Only the stretch of the listing below that runs from the line with "You are a computer-use agent. 1280x800" through the line with "Click the red 400" is to be printed, exactly and with both ends.
** Opening Extracted entries block **
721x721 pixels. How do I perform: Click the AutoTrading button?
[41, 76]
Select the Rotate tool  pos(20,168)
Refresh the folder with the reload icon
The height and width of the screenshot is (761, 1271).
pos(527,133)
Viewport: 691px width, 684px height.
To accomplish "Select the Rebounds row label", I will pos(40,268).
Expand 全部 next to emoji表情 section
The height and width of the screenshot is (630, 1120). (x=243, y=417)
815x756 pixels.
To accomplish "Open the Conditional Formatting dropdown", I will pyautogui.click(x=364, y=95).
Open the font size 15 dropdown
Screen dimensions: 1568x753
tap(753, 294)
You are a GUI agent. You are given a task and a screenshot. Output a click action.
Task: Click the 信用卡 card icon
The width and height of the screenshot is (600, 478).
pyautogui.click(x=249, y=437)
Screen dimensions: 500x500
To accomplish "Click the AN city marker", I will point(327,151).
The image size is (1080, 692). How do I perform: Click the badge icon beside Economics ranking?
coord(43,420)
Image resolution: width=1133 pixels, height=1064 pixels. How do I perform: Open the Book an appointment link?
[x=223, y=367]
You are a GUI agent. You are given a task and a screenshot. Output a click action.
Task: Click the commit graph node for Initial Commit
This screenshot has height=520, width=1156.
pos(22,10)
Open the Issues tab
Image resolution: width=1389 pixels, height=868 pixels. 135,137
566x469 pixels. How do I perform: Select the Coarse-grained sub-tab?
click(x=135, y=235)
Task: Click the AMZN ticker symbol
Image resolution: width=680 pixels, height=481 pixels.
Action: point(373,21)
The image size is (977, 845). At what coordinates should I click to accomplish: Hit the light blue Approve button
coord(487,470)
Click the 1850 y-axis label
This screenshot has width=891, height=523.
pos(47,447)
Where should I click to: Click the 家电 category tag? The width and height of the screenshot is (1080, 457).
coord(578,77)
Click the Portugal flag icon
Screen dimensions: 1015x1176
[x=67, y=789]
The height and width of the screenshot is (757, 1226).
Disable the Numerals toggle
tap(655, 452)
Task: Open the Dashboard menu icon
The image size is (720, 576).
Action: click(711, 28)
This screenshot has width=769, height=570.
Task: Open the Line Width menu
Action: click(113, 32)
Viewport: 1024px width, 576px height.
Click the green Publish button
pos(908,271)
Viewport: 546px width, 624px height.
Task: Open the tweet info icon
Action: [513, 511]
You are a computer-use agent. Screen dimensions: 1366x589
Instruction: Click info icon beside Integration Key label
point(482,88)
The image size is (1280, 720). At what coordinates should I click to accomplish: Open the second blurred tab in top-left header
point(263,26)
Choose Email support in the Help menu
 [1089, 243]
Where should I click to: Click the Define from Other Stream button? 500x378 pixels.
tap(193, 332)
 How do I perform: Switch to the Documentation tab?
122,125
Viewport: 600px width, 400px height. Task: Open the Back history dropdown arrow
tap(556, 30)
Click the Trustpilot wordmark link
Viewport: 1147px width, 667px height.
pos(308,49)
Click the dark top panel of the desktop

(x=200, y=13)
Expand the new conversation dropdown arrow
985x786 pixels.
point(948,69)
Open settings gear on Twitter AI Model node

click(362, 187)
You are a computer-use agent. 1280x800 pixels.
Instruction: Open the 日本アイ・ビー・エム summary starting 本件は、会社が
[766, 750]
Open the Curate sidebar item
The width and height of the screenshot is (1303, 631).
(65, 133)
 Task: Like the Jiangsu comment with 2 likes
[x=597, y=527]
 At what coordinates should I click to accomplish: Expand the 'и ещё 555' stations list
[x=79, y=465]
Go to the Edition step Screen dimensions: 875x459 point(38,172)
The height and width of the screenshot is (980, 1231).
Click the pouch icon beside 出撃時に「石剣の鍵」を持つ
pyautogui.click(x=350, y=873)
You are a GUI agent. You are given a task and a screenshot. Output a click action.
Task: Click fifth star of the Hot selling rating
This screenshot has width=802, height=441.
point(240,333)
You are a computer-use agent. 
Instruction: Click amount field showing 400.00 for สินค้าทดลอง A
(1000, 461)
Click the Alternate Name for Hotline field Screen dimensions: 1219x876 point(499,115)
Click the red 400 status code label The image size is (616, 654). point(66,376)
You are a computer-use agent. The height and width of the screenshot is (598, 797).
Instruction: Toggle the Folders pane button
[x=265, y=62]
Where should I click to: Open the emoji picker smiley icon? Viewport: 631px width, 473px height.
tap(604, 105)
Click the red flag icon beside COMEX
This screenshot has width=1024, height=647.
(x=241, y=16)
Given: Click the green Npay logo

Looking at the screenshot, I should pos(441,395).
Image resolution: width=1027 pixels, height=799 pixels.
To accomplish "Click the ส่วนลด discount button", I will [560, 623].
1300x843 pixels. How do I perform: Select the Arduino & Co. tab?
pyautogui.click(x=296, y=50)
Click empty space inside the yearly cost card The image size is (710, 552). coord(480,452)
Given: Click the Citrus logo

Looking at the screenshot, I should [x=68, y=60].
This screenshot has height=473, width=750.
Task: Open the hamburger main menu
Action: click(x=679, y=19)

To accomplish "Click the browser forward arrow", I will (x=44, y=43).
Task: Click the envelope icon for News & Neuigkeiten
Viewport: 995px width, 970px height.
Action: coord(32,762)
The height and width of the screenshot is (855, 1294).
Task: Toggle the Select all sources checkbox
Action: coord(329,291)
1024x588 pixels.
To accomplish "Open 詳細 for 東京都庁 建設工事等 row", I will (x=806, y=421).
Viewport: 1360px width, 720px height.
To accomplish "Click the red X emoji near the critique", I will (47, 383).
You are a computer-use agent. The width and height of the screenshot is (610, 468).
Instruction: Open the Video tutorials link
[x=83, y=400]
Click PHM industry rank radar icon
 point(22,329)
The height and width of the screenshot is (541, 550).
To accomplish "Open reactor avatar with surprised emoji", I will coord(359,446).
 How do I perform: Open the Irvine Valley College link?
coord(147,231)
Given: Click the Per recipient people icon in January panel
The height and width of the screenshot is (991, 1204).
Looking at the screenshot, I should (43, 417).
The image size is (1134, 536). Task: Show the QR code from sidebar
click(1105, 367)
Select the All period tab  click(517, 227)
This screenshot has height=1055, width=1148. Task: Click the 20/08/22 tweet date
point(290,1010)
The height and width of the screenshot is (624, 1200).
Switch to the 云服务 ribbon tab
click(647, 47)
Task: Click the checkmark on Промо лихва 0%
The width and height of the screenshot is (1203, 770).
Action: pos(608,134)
** Closing Extracted entries block **
Response:
You are a computer-use agent. 1280x800 pixels.
Instruction: Open the 日本アイ・ビー・エム summary starting 本件は、会社が
[766, 750]
Open the Curate sidebar item
The width and height of the screenshot is (1303, 631).
(65, 133)
 Task: Like the Jiangsu comment with 2 likes
[x=597, y=527]
 At what coordinates should I click to accomplish: Expand the 'и ещё 555' stations list
[x=79, y=465]
Go to the Edition step Screen dimensions: 875x459 point(38,172)
The height and width of the screenshot is (980, 1231).
Click the pouch icon beside 出撃時に「石剣の鍵」を持つ
pyautogui.click(x=350, y=873)
You are a GUI agent. You are given a task and a screenshot. Output a click action.
Task: Click fifth star of the Hot selling rating
This screenshot has width=802, height=441.
point(240,333)
You are a computer-use agent. 
Instruction: Click amount field showing 400.00 for สินค้าทดลอง A
(1000, 461)
Click the Alternate Name for Hotline field Screen dimensions: 1219x876 point(499,115)
Click the red 400 status code label The image size is (616, 654). point(66,376)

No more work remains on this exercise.